Hi Bob, all, I’m just curious, here’s a loaded response/question, so maybe I’m asking this somewhat rhetorically: how come in the world of pharma/bio-chemical, they can get very precise with “MOA’s” and “Pathways”, in terms of tracing them, recording and duplicating them, especially when blessings are needed from the 3-letter agencies. But by comparison, in the world of “bio-electro”, we’re not able to get that precise, nor have the ability to record, postulate or duplicate results between populations and subjects in nearly the same ways? Thanks.

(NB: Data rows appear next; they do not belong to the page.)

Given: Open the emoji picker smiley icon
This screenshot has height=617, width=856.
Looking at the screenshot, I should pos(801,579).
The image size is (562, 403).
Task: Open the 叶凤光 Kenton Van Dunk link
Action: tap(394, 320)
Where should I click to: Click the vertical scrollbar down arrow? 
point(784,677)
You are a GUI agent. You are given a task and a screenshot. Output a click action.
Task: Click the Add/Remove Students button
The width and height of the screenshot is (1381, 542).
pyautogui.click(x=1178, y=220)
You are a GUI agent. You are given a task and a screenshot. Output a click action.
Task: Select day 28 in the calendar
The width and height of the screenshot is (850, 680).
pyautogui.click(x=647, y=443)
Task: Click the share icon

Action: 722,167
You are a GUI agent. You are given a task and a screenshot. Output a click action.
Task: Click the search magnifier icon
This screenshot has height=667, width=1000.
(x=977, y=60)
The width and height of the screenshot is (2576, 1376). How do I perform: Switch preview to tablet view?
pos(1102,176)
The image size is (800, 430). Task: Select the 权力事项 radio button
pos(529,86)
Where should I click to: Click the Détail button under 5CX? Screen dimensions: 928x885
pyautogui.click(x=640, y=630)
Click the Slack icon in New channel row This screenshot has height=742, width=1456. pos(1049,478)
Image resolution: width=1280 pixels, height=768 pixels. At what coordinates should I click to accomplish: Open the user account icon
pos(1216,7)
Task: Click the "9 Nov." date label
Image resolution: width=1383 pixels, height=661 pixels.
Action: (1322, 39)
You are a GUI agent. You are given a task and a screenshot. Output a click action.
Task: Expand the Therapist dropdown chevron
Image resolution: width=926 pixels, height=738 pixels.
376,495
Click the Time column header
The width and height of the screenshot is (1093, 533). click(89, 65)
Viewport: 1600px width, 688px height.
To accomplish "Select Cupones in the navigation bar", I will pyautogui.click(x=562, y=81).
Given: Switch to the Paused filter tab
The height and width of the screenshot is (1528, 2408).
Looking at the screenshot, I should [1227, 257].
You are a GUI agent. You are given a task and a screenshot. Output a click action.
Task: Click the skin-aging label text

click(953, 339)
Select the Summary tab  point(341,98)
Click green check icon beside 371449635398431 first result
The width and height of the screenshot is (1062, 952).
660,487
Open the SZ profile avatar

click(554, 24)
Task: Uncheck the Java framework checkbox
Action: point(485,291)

@anthonyg36 check out these 2 past posts from @Bob
“PEMF signals cells to shift into a non-inflammatory, non-degenerative state. I hypothesize this is mediated through activation of trans-membrane receptors that sense either (1) aqueous ion flux, or (2) conformational distortion of bound charges, for example, bending or twisting a trans-membrane protein (just as an example). These effects arise from induced E fields acting on charges within the oligomolecular paramenbranous space, and may involve signals as small as single ions (similar to voltage gated channels). Currently we have no instruments to measure this low-level ion flux/displacement induced by an E field parallel to membranes, so no one has observed this effect directly (yet). Solve that one and you get a Nobel Prize. If you want two Nobel Prizes, like Marie Curie, then identify the target (my guess: G-proteins), molecular mechanism, and elicudate the second messenger cascade.”
Re: Patch Clamp "This new electrophysiological tool won the inventors the Nobel Prize in 1991. But it only measures voltage and ion flow across a membrane, not along a membrane surface. In fact, it is precisely because it is so effective at isolating and measuring across membrane voltage and ion flow that it completely shuts out the signals I hypothesize act along the membrane surface when PEMF is applied.
And by the way, this is not something where anyone just blithely “gives it a try”.
It takes months of intensive training just to get to the point where you stand a slim chance of being lucky enough to get one signal, maybe. Many people try to learn the technique, spend months on it, and can never really do it.
After a huge amount of very careful, skillful work, this one technique lead to a much deeper understanding of the importance of membrane ion channels in cellular physiology, which lead to further Nobel prize - level work.
This is why I believe that the discovery of the real mechanism that underlies PEMF will basically require at least 2 Nobel prizes, maybe more.
At least one Nobel Prize would be awarded for the scientific instrument itself, because it ill open up an entirely new field of cell science.
And at least one additional Nobel prize would be awarded for using this new instrument to elucidate the new and presently not detectable mechanism(s) by which PEMF actually works at the cellular level.
As far as using patch clamping to measure cellular voltage changes when using PEMF, that would be at best a secondary measure of the effect of PEMF, not a direct measure of the mechanism.
The amount of real, hard, precise scientific work that will be needed to invent this new tool and sort out this new aspect of biology will be many lifetimes of serious, dedicated work. I am pretty sure we are not going to arm-chair science this one. This is why the subject (mechanisms of PEMF) remains so wide open to wild speculation. We are a very long way from understanding it in my opinion. Most people do not even understand what they need to understand to begin to develop an understanding of what we do not yet know. So charlatans run wild.
Yeah, what I said…
Thanks to @TajD for pulling all of that together into a coherent response and thereby saving me a few hours of re-writing.